The Twelve Factor App

12factor.net - Link

Introduction

Methodology for building software-as-a-service app that:

  • Use Declarative formats for setup automation, to minimize time and cost for new developers joining the project.
  • Have a Clean Contract with the underlying operation system, offering Maximum Portability between execution environments
  • Are suitable for Deployment on modern Cloud platforms, obviating the need for servers and system administrators
  • Minimize divergence between deployment and production, enabling Continuous deployment for maximum agility
  • And can Scale up without significant changes to tooling, architecture, or development practices.

The Twelve Factors

1. Codebase

One codebase tracked in revision control, many deploys

  • Multiple apps sharing the same code is a violation of twelve-factor.

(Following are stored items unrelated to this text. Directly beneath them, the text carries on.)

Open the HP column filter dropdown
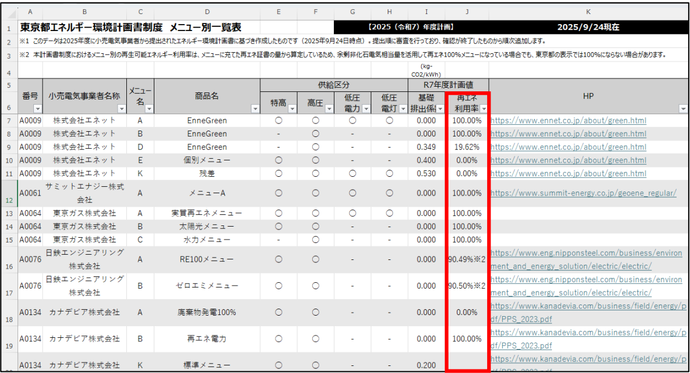Image resolution: width=690 pixels, height=373 pixels. pos(682,109)
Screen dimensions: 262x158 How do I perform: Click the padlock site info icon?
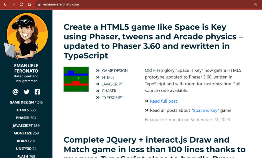click(x=39, y=4)
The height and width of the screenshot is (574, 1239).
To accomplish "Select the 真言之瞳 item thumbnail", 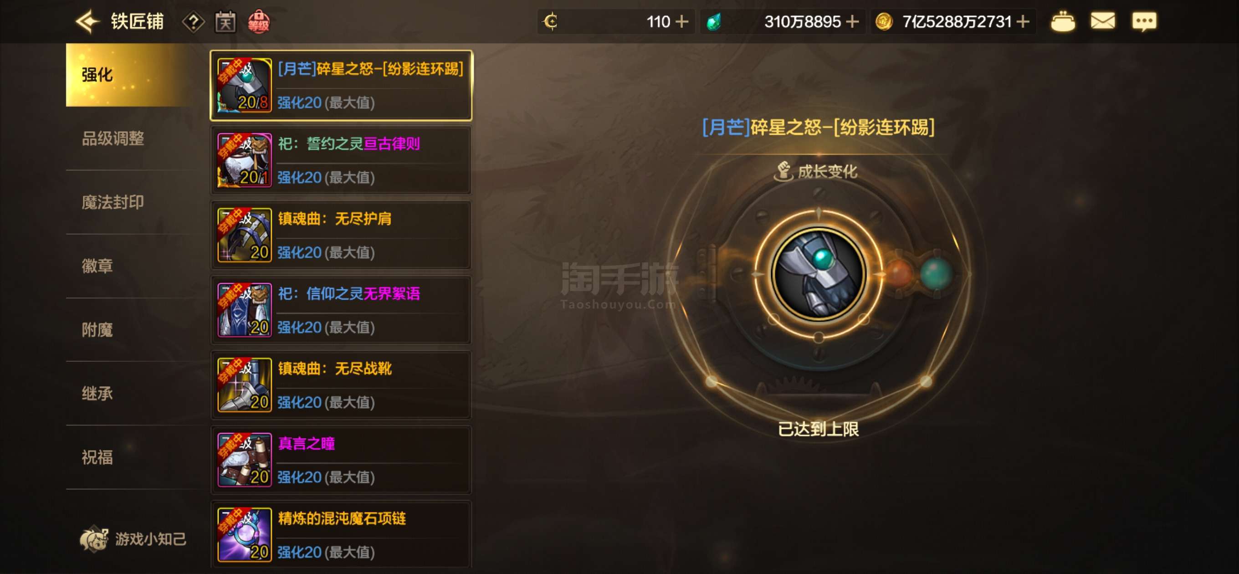I will click(x=244, y=460).
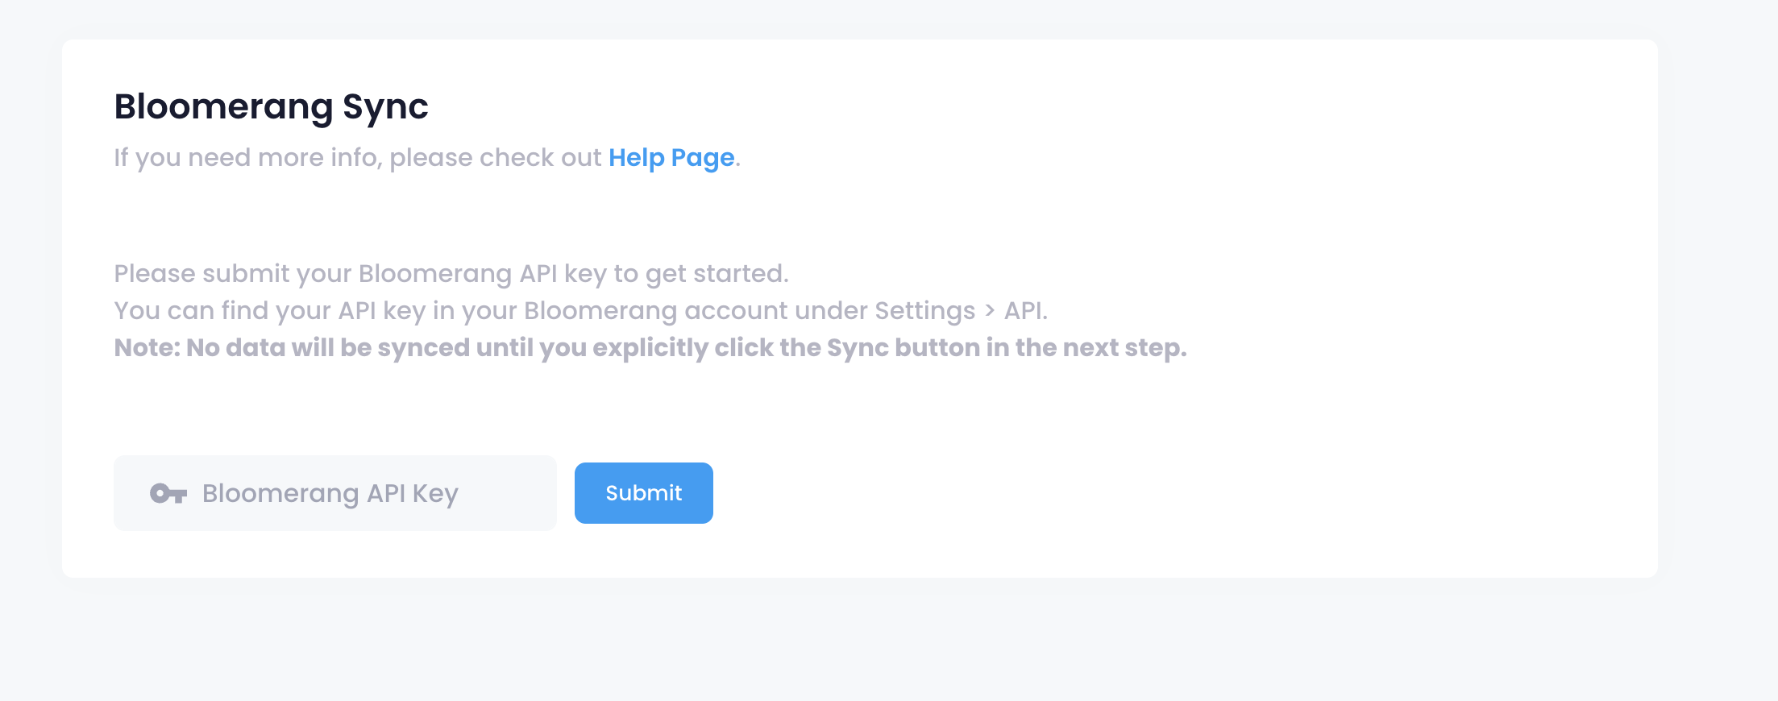Image resolution: width=1778 pixels, height=701 pixels.
Task: Click the 'Bloomerang API Key' placeholder text
Action: click(330, 493)
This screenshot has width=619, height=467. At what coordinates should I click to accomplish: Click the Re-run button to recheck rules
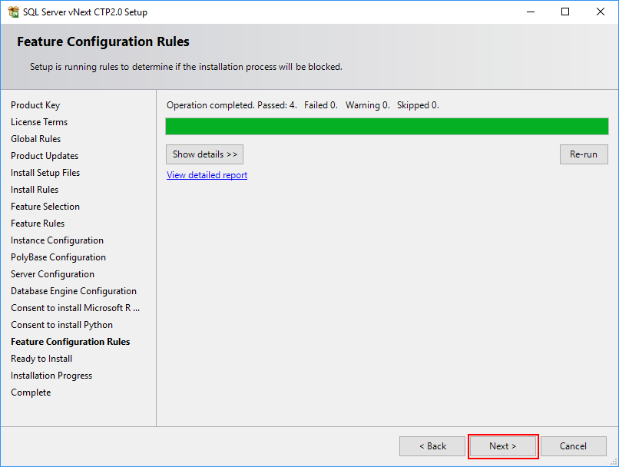tap(584, 154)
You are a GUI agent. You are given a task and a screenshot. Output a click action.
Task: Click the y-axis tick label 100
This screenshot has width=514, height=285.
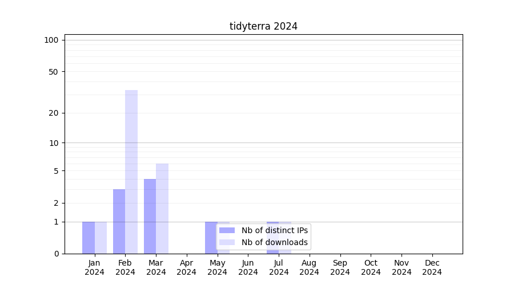(x=51, y=40)
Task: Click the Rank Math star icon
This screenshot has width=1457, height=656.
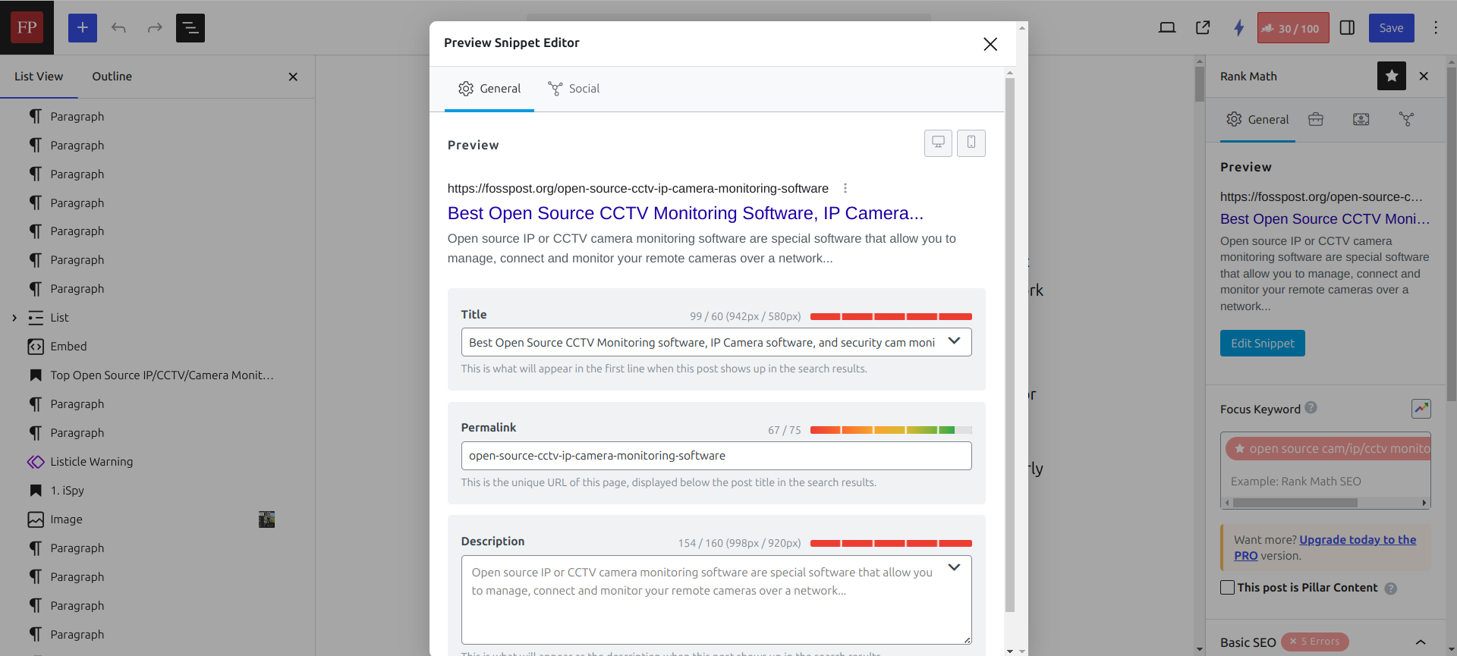Action: point(1391,76)
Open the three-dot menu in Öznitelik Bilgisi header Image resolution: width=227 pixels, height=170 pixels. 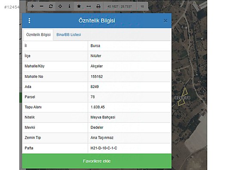click(x=29, y=21)
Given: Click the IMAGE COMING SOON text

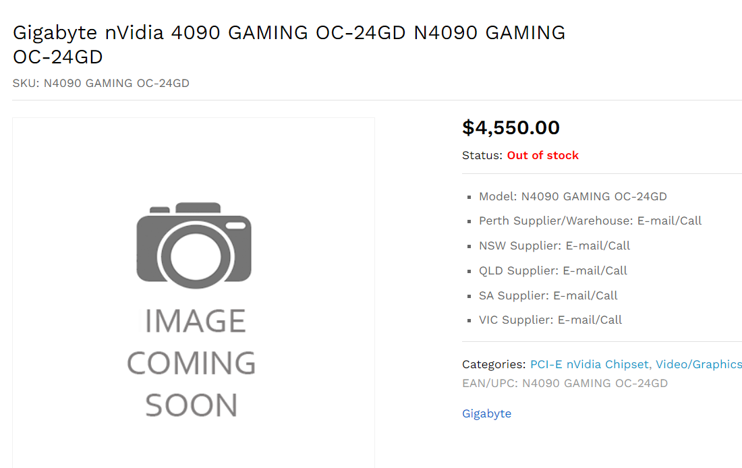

The solution here is to factor shared code into libraries which can be included through the dependency manager

2. Dependencies

Explicity declare and isolate dependencies

  • A twelve-factor app never relies on implicit existence of system-wide packages.
  • It declares all dependencies, completely and exactly via a dependency declaration manifest
  • It uses dependency isolation tool during execution to ensure that no implicit dependency specification is applied uniformly to both production and development
  • Another benefits of explicitly declaring dependency is that it allows new developers to quickly run application locally.

3. Config

Store Config in the environment

  • Apps storing config as constants in the code is violation of twelve-factor, which requires strict separation of config from code.

4. Backing Services

Treat backing services as attached resources

  • A backing service is any service that app consumes over the network as part of its normal operation. Eg, Datastore (MySQL, MongoDB), Messaging (RabbitMQ), SMTP Services and Caching System
  • The code for twelve-factor app makes no distinction between local and third party services. To the app, both are attached resources, accessed via a URL or other locator/credentials stored in the config
  • Each distinct backing service is a resource. The twelve-factor app treats these databases as attached resources, which indicate their loose coupling to the deploy they are attached to.

5. Build, Release, Run

Strictly separate build and run stages

  • The Build Stage is a tranform which converts a code repo into an executable bundle known as build. Using a version of the code at a commit specified by the development process, the build stage fetches vendors dependencies and compiles binaries and assets
  • The Release Stage takes the build produced by the build stage and combines it with the deploy’s current config. The resulting relrease contains both the build and the config and is ready for immediate execution in the execution environment.
  • The Run Stage runs the application in the execution environment, by launching some set of the app’s process against a selected release.

Release

  • Every release should always have a unique release ID
  • Release cannot be mutated once its created. Any change must create a new release

6. Processes

Execute the app as one or more stateless Processes

  • Twelve-factor process are stateless and share-nothing
  • Sticy sessions are a violation of twelve-factor; Session state data is a good candidate for a datastore that offers time-expiration, such as Memcached

7. Port Binding

Export services via port Binding

  • The twelve-factor app is completely self-contained and does not rely on runtime injection of a webserver into the execution environment to create a web-facing services. The web app exports HTTP as a service by binding to a port, and listening to requests coming in on that port.
  • Note also that the port-binding approach means that one app can become the backing service for another app, by providing the URL to the backing app as a resource handle in the config for the consuming app.

8. Concurrency

Scale out via the process model

  • In the twelve-factor app, processess are a first class citizen.
  • The process model truly shines when it comes time to scale out. The share-nothing, horizontal partionable nature of twelve-factor app process means that adding more concurrency is a simple and reliable operation.

9. Disposability

Maximize robustness with fast startup and graceful shutdown

  • The twelve-factor app’s processess are disposable, meaning they can be started or stopped at a moment’s notice.

10. Dev / Prod Parity

Keep development, staging and production as similar as possible

  • The twelve-factor app is designed for continuous deployment by keeping the gap between development and production small.
  • The twelve-factor developers resists the urge to use different backing services between development and production, even when adapters theoritically abstract away differences in backing services.

11. Logs

Treat logs as event streams

  • Twelve-factor app never concerns itself with routing or storage of its output stream
  • It should not attempt to write to or manage logfiles, instead each running process writes its event stream, unbuffered, to stout

12. Admin Process

Run admin / management tasks as one-off processes

  • Twelve-factor strongly favors languages which provide a REPL shell out of the box, and which make it easy to run one-off scripts. In a local deploy, developers invoke one-off admin processes by a direct shell command inside the app’s checkout directory. In a production deploy, developers can use ssh or other remote command execution mechanism provided by that deploy’s execution environment to run such a process.